Polícia Civil identifica e indicia suspeito de decepepar focinho de cadela com foice

13 janeiro 2022 - 08h56

A Polícia Civil, por intermédio da 75ª Delegacia de Polícia, identificou e indiciou, nesta quarta-feira, 12, um homem de 29 anos, que é o principal suspeito de causar ferimentos gravíssimos em uma cadela de quatro meses, na cidade de Ipueiras. O crime causou grande comoção devido ao fato de o autor ter utilizado uma foice para deferir um golpe que decepou o focinho do animal, que precisou ser sacrificado, devido ao gravíssimo ferimento que sofreu.  

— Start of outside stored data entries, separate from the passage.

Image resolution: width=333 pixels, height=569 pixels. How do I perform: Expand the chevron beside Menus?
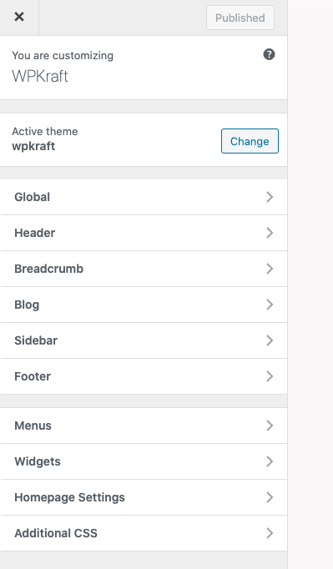270,425
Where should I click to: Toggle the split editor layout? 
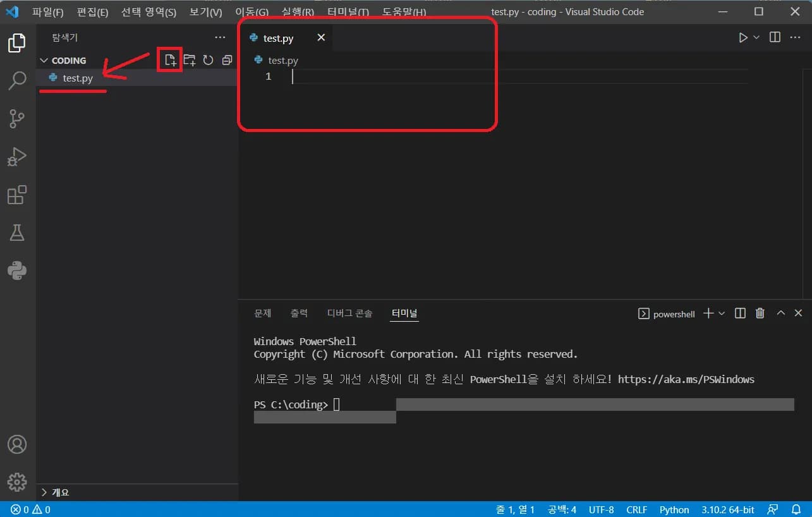773,37
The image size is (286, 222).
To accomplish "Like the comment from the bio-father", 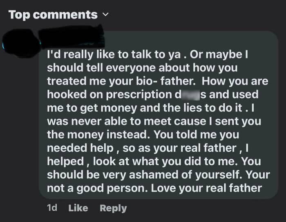I will 78,208.
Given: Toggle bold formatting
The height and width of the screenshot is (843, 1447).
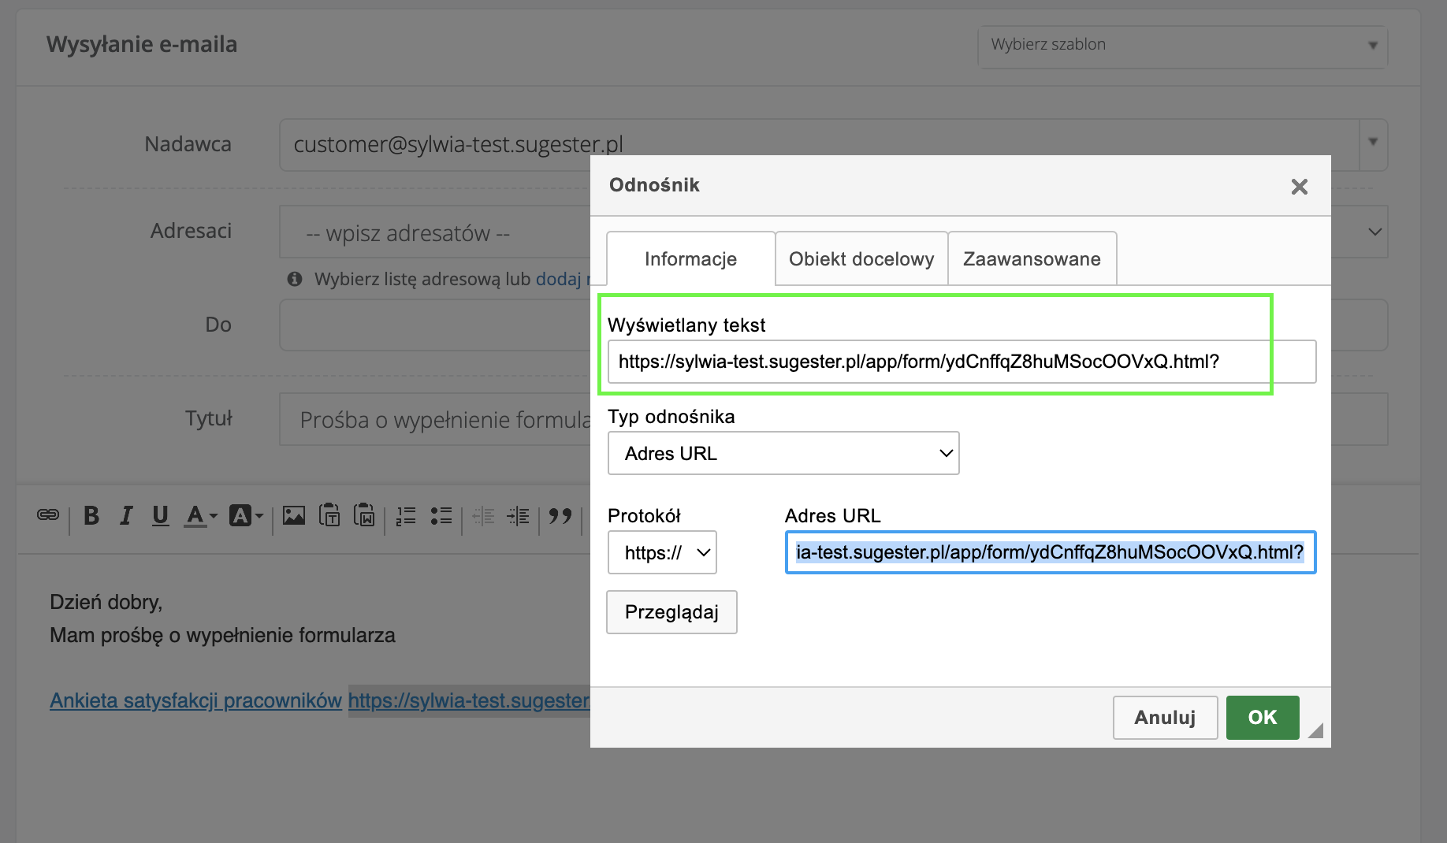Looking at the screenshot, I should coord(91,516).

Ao tomar conhecimento de que uma cadela, de 04 meses, teve seu focinho decepado por um golpe de foice, na cidade de Ipueiras, no dia 09, a equipe da 75° Delegacia de Polícia Civil, da cidade de Silvanópolis, iniciou as investigações, com o objetivo de identificar o autor dos fatos.

Os policiais civis, coordenados pelo delegado-chefe da unidade policial, Antônio de Oliveira Carvalho, efetuaram o levantamento das informações que culminaram na identificação de um homem de 29 anos, morador da cidade de Ipueiras/TO, que seria o principal suspeito de ter desferido um golpe de foice no focinho da cadela, decepando o focinho do animal.

Ainda segundo o delegado Antônio Oliveira "Ao tomarmos conhecimento dos fatos, iniciamos imediatamente as investigações, com o objetivo de apurar o mais rapidamente possível as circunstâncias do ato cruel. Nesse sentido, registro o excepcional trabalho desempenhado pelo escrivão de Polícia Civil, Fabrício Pereira Frota, que, utilizando as mais rebuscadas técnicas de investigação, conseguiu identificar o autor e as testemunhas dos fatos". Disse a autoridade policial.

Com a identificação do suspeito, o mesmo foi conduzido até sede da 75ª DP, onde foi questionado sobre os motivos que o levaram a praticar o ato contra o animal. Porém, o indivíduo usou seu direito constitucional de permanecer em silêncio. Em seguida, ele foi indiciado com base no artigo 32, parágrafos 1-A e 2, da lei 9.605. Se condenado, o homem pode pegar uma pena de até seis anos de reclusão.